Just a few stray wisps of hydrogen gas — fewer than two hydrogen atoms per cubic centimeter on average — would translate into 7 teraelectron volts for a starship crew traveling at 99.999998 percent of the speed of light. That’s as much fun for humans as standing in front of the proton beam created by the Large Hadron Collider, according to William Edelstein, a physicist at Johns Hopkins University.

Edelstein added that the radiation dose would reach 10,000 sieverts within a second; the fatal radiation dose for humans is just 6 sieverts. He predicted that any extraterrestrials who might have created starships capable of such high speeds might have died upon their inaugural voyages, and New Scientist adds a preliminary funeral note for Kirk, Spock and the rest of Star Trek’s USS Enterprise crew traveling at warp speeds.

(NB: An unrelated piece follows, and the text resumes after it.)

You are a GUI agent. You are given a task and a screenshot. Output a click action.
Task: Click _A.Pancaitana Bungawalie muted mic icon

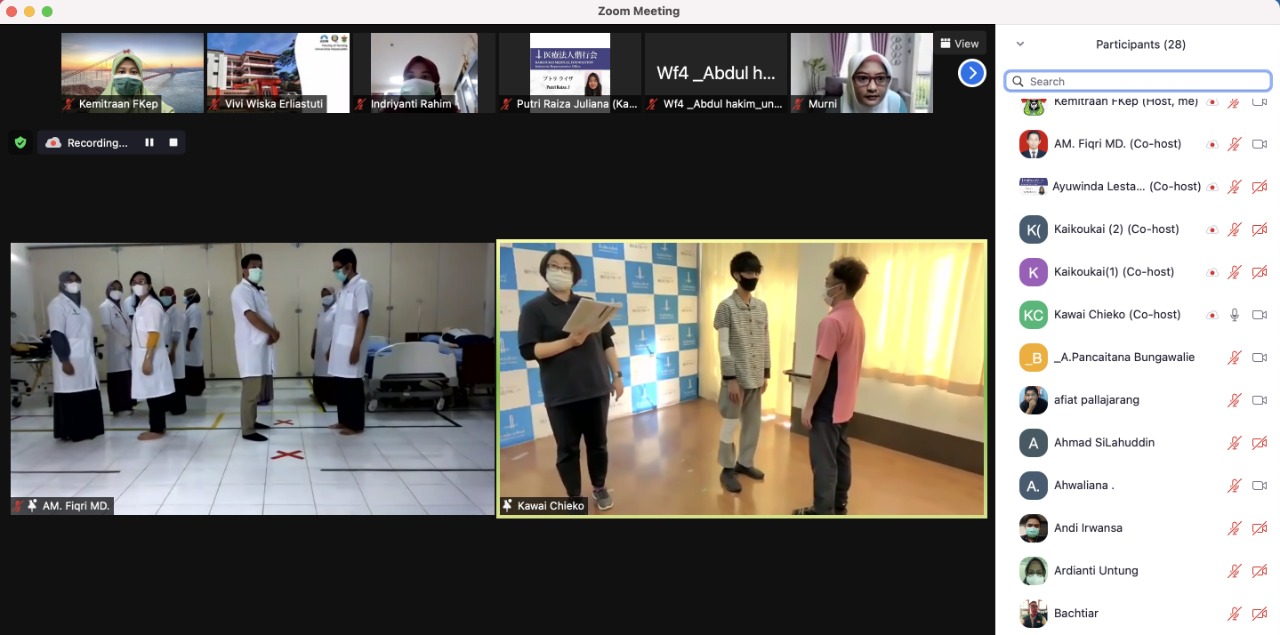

But hold on a second. The warp speed concept of Star Trek supposedly involves manipulating space-time, so that the actual starship travels in a bubble of normal space-time. The USS Enterprise also had deflector shields that could shrug off photon torpedoes, never mind some measly hydrogen atoms.

See, we knew that science fiction could imagineer us out of that pickle. Hopefully some of our early shield technology might translate into the more robust version by the time humans become true interstellar spacefarers.